» Input data:
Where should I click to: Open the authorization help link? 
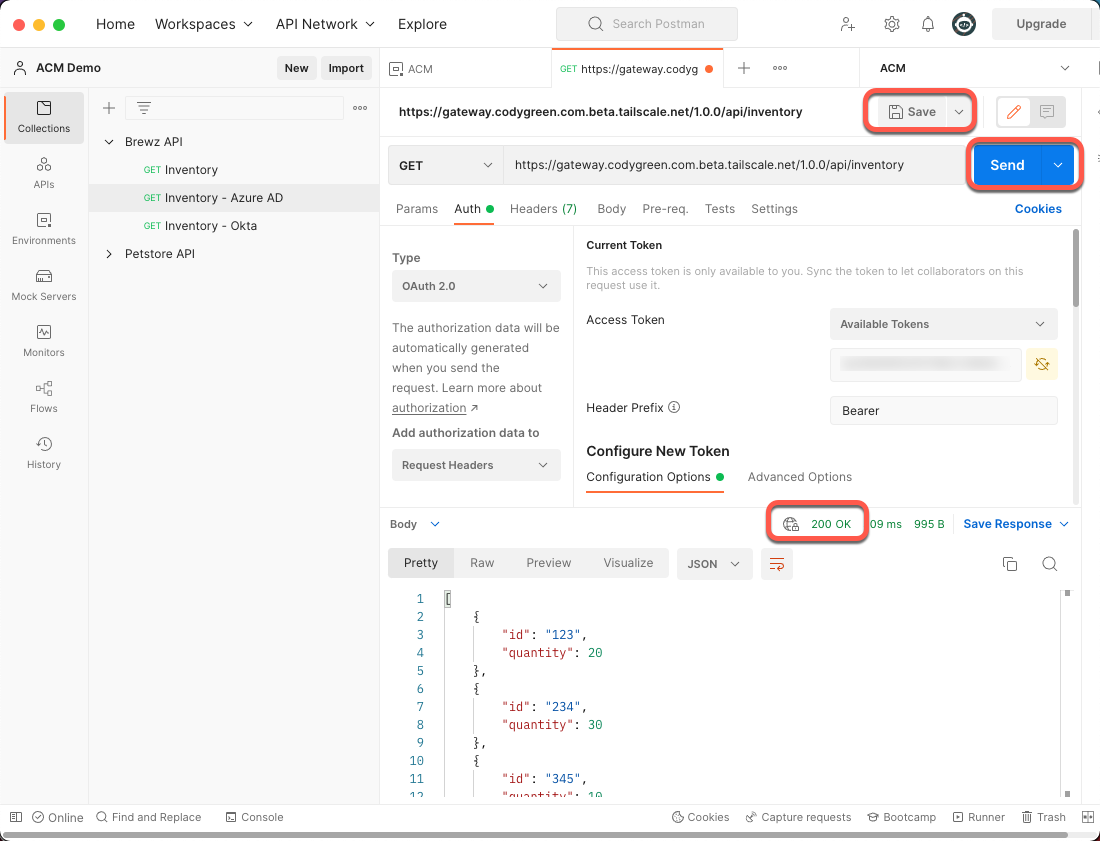coord(429,408)
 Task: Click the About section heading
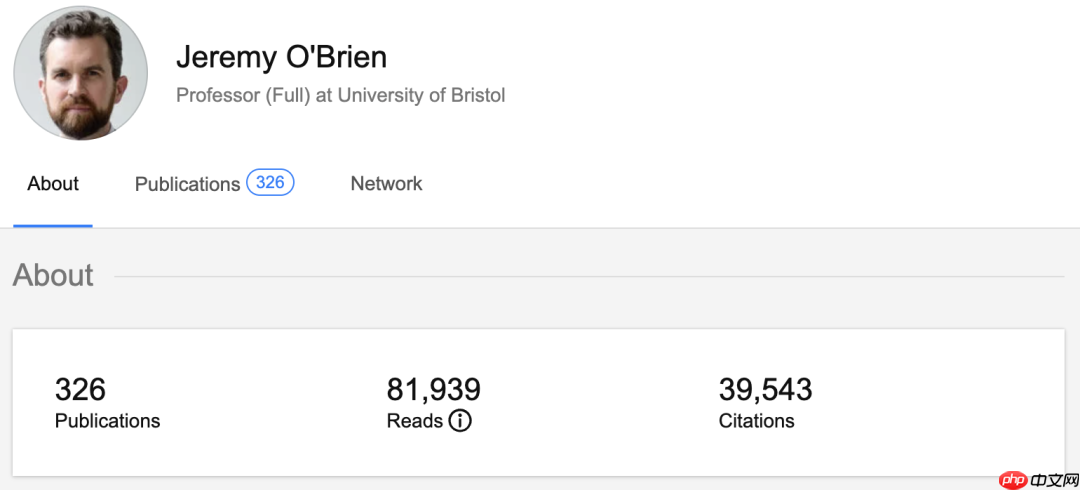pos(53,275)
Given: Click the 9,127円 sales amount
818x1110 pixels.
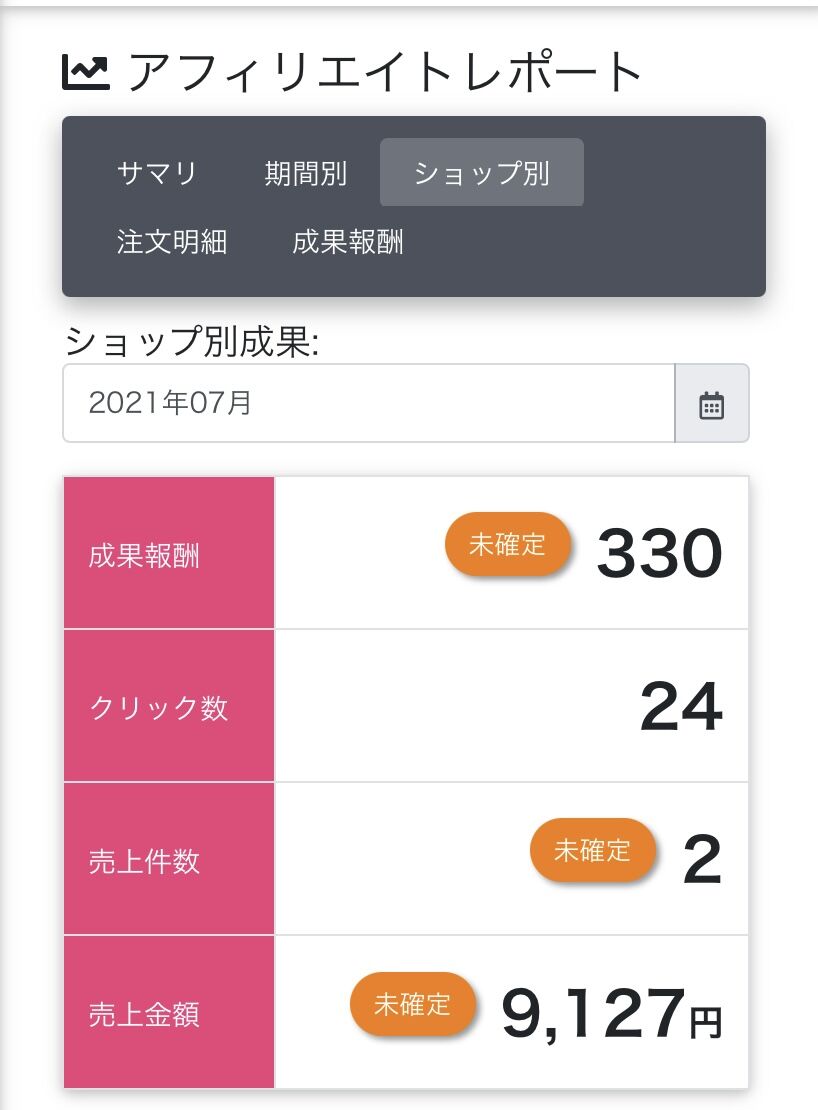Looking at the screenshot, I should 610,1013.
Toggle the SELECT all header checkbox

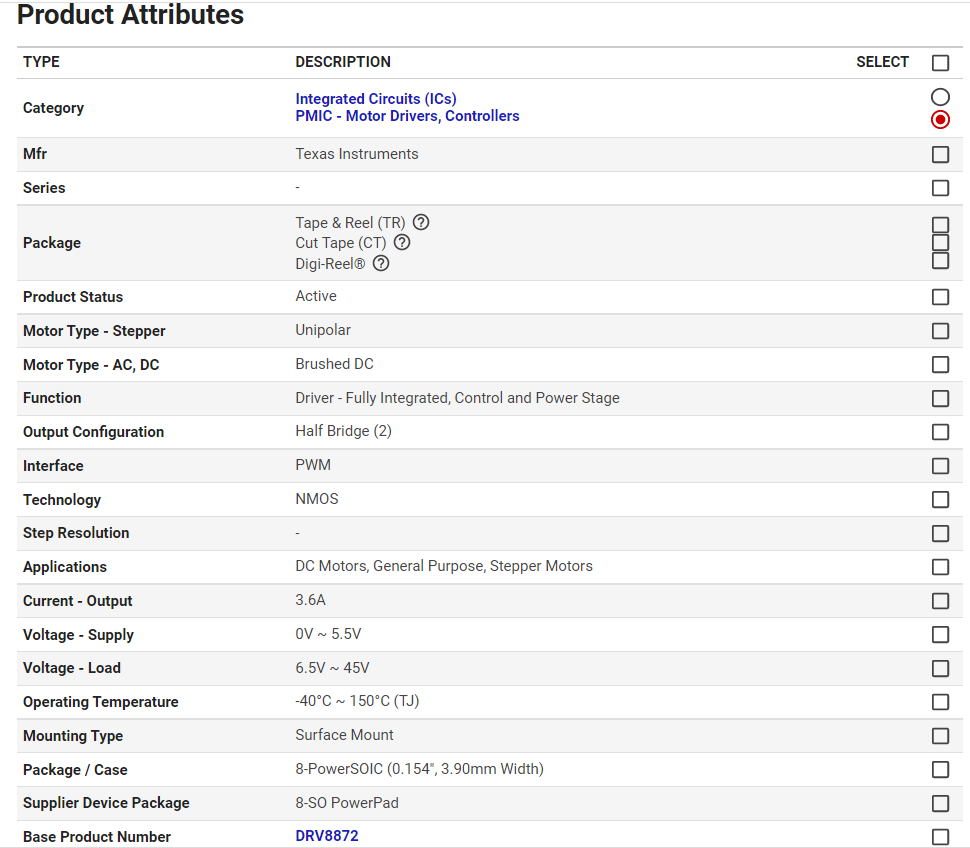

» Task brief:
Could the lines from the one with "818x1110 pixels." through the last line of the material above be written out exactly, both included, with pictures left out?

» Expected answer:
818x1110 pixels.
Looking at the screenshot, I should 610,1013.
Toggle the SELECT all header checkbox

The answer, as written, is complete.